* Depending on which dataset is used, of the 1.4 million law graduates of the last 40-years, 200,000-600,000 are not working as attorneys. [This is 14%-43%.]
* Over the last 25 years this percentage has averaged 68%, meaning 1 out of every 3 graduates couldn't find [full-time, JD-required jobs excluding those who start their own practice] legal work. . . . [This percentage] it is not correlated with bar passage rates. . .
* 16% of graduates of schools accredited before 1975 found employment in firms of 100 attorneys, while under 4% of graduates of schools accredited after this time did.
* Income inequality for starting salaries has been widening dramatically. Over the last 16 years, the 75th percentile real starting salary has increased 73%, while the 25th percentile real starting salary has increased just 11% (almost all of it occurring before 2000).
From here via here.
It is not unfair to guess that a large share of the roughly one in three law school graduates who are not currently working as attorneys are mostly people who never passsed the bar exam, people who passed the bar exam but who did not find full time employment as a lawyer immediately after graduating from law school, women who have left the work force (possibly temporarily) to raise young children, and early retirees.
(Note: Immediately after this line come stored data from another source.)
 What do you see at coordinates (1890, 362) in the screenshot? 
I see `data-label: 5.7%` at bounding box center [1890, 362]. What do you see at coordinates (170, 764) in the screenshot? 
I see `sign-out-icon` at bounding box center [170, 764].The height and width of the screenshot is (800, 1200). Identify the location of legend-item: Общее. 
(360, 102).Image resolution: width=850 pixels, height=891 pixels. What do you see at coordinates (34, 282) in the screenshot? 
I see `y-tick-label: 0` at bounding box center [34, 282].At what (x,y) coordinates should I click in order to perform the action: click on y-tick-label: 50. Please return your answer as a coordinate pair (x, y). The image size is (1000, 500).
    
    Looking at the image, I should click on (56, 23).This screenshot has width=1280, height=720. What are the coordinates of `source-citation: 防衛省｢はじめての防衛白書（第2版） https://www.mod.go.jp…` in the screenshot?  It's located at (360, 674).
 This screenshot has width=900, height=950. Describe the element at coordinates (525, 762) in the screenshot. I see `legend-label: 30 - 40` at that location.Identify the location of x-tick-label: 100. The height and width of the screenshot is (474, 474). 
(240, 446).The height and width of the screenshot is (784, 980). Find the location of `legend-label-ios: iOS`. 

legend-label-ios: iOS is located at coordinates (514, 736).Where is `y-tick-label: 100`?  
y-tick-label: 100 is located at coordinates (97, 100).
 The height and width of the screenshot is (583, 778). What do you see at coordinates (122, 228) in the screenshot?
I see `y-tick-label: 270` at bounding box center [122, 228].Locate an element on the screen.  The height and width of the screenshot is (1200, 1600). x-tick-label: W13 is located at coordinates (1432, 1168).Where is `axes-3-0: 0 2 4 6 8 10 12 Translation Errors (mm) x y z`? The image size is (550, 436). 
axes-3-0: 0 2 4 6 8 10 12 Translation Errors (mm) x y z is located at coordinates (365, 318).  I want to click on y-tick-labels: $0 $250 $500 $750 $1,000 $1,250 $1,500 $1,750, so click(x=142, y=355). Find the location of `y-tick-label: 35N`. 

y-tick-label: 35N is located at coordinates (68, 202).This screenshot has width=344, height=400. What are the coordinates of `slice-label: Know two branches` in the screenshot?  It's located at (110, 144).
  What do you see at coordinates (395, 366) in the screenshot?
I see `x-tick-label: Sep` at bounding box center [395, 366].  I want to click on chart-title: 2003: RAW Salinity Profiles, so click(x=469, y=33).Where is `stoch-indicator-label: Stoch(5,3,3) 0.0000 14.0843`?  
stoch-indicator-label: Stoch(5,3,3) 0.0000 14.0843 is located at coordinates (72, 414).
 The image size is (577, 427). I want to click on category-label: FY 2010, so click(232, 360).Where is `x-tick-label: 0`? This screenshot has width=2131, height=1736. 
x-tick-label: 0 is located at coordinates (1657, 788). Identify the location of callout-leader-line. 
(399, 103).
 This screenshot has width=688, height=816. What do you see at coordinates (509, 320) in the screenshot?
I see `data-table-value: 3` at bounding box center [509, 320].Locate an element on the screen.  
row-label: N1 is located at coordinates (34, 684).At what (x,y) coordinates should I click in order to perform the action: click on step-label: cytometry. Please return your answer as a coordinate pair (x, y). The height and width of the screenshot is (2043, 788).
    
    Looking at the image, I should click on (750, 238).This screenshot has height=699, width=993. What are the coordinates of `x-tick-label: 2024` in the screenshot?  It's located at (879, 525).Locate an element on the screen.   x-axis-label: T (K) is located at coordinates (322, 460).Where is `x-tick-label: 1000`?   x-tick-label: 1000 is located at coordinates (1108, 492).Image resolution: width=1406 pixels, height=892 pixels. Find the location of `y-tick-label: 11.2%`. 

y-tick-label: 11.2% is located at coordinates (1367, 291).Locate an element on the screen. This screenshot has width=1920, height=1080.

The percentage of lawyers who didn't find full time work as lawyers immediately after law school and the percentage of people with law degrees who do not currently practice law are similar.
This data set is yet another showing that bifurcation of the legal profession economically.
Law School Is Unpopular At The Moment
Undergraduates considering practicing law (particularly the most academically able undergraduates) are aware of these facts and have reacted accordingly, although at a roughly one year's delay relative to the job market for new associate attorneys triggered by changes in large law firm hiring and retention practices in response to the financial crisis.
The number of people taking the LSAT that is necessary to apply to law school has declined for every available examination date (compared to the corresponding date a year earlier) since October 2010. The number of LSAT takers last month "was down 37.8% from 2009's all-time peak. There have not been this few LSAT test-takers in October since 1999." (I personally beat the rush and took the bar exam in the October of 1991.)
Law schools have also reacted to declining undergraduate interest in going to law school, although with an even greater delay from the underlying drivers of this trend.
A majority of U.S. law schools have cut the size of their entering classes this year (although the drop in the size of the applicant pools is much greater than the drop in the number of available 1L spots at U.S. law schools).
Advice For Prospective Law Students
If you are an academically strong undergraduate student, aim high in your choice of law schools to apply to, since you may be able to gain admission to top law schools you wouldn't have had a realistic shot at a few years ago.
Even in this tough job market for new law school graduates, earning a law degree from a top law school with a good class rank, and then passing the bar exam is one of the more reliable ways for a young person with strong academic abilities to enter the upper middle class compared to the alternatives.
And, if you are an academically marginal undergraduate student or recent college graduate, and underperformed relative to your abilities as a college student, and you really wants to become a lawyer, there has never been a better time to sign up for the LSATs and to apply for law school (with an emphasis on the least selective law schools, many of them newly accredited). The selectivity of U.S. law schools is lower than it has been for a very long time.
Also, however bad the job market for new lawyers may be now, it will probably be better three years from now, when you graduate from law school, than it is right now.
Of course, if you can't pass the bar exam, it isn't worth your trouble, so if your poor undergraduate record is an accurate reflection of your academic abilities, law is not the right career choice for you. Historically, the typical student right on the margin between being able to someday pass the bar exam and never passing the bar exam has had roughly a 2.8 undergraduate GPA and 149 LSAT score (which is slightly below that undergraduate GPA and LSAT of the average LSAT test taker, a group of people whose average academic abilities are somewhat better than those of the average college graduate). Basically, the typical bar exam is set at a level that can be passed by most college graduates in the top half of college graduates academically, but not by college graduates who are significantly less academically able than the average college graduate.
If your academic abilities, setting aside some temporary factor that caused you to underperform on either measure of academic ability, are below this level, law school is a bad choice for you. If you graduate from law school without passing the bar exam, you will have little to show for it but some very large student loans that can't be discharged in bankruptcy, an income that won't support those student loan payments, and a worthless (in the job market) diploma to hang on the wall in your den.
Likewise, if you are an academically mediocre student who does manage to pass the bar exam, you have probably found yourself a ticket to a middle class life if you have good work habits and social skills (very few people with law degrees, even at the economic low end of the profession, have been unemployed even during the "Great Recession"), but not to the affluence, prestige and power of your most academically able peers. Aim for a career in criminal law or in a small law firm serving mostly the needs of working class and middle class people rather than affluent individuals, businesses or government agencies.